Section: Overview
The breeding soundness examination (BSE) of the mare is a complete reproductive exam that should be performed by an experienced equine veterinarian in a systematic, accurate and thorough manner. The complete BSE should always include the following procedures:
Accurate identification of the mare
Recording of the mare's breeding and foaling history
Physical examination and evaluation of the perineal (vulvar) conformation
Palpation and ultrasonography of the reproductive tract
Endometrial (uterine) swab for microbial culture
Speculum exam of the vagina and cervix, and digital exam of the cervix
Biopsy sample of the endometrium (lining of the uterus)
Reasons to perform this exam include:
Barrenness or history of infertility
Pre-purchase examination
History of previous foaling complications or injuries
Recent abortion
Additionally, a BSE should be performed in mares whose owners plan to invest in expensive assisted reproductive procedures, such as embryo transfer, or in mares to be bred with expensive transported (cooled) or frozen/thawed semen. A complete BSE need not be performed routinely in maiden mares entering a breeding program, unless pre-breeding palpation or ultrasound exam of the uterus reveals an obvious abnormality.
The BSE is NOT a test for fertility, but only a thorough exam that will allows speculation of the likelihood for a mare to become pregnant and/or carry a foal to term. The only true test for fertility is to breed a mare under good reproductive management conditions to a fertile stallion, and monitor if she becomes pregnant and delivers a healthy foal 11 months later.
Breeding Soundness Exams
A breeding soundness examination (BSE) should never be performed in a mare that cannot be accurately identified by branding, lip tattoos or breed registration records.
The breeding and foaling history should be carefully recorded since it is an essential tool to help ascertain if or why a mare is having fertility problems:
Well recorded teasing and breeding records may allow us to determine whether breeding management was appropriate. One should keep in mind that poor breeding management, such as breeding mares at the wrong time during their cycle and/or with poor quality semen, is probably the most common cause of infertility.
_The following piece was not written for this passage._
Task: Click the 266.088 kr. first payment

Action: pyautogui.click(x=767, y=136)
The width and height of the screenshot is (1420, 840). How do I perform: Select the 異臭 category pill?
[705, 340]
Young maiden mares (mares never bred before) should not require a complete BSE before entering a breeding program, unless an obvious abnormality is detected during routine examination prior to breeding. Bridging the vagina and/or uterus in an otherwise seemingly normal mare will not yield any valuable information and may induce a uterine infection.
A different situation occurs when purchasing an old maiden mare (>15 years) for breeding purposes only, in which case the BSE may yield important information regarding the health of the endometrium (uterine lining) and hence the chances for the mare to carry a foal to term. Typically, it can be expected that older mares will have some degree of subfertility; this is either manifested by low pregnancy rates or by increased frequency of pregnancy loss (miscarriage). These mares often have problems such as air sucking or urine pooling in the vagina due to poor perineal conformation and loss of tone (sagging) of the reproductive tract. Additionally, old mares will have aged oocytes (eggs), less suitable of becoming properly fertilized or of developing into a normal fetus.
A barren mare that has been bred but that has never become pregnant, may have a congenital (from birth) abnormality of the reproductive tract such as hypoplastic (small) ovaries, abnormal development of the uterus or hydrosalpinx (blockage of the Fallopian tubes or oviducts). In mares with congenital anomalies, a sample of blood and/or skin should be sent to the laboratory for karyotyping, or chromosomal analysis.
A barren mare that was bred last season but is not going to deliver a foal this season, although she has produced a foal sometime in the past, may have a uterine infection (endometritis) or degenerative changes of the endometrium (i.e. uterine lining). A history of dystocia (difficult foaling) should prompt the veterinarian to check for cervical, vaginal and perineal (vulvar) scars or tears.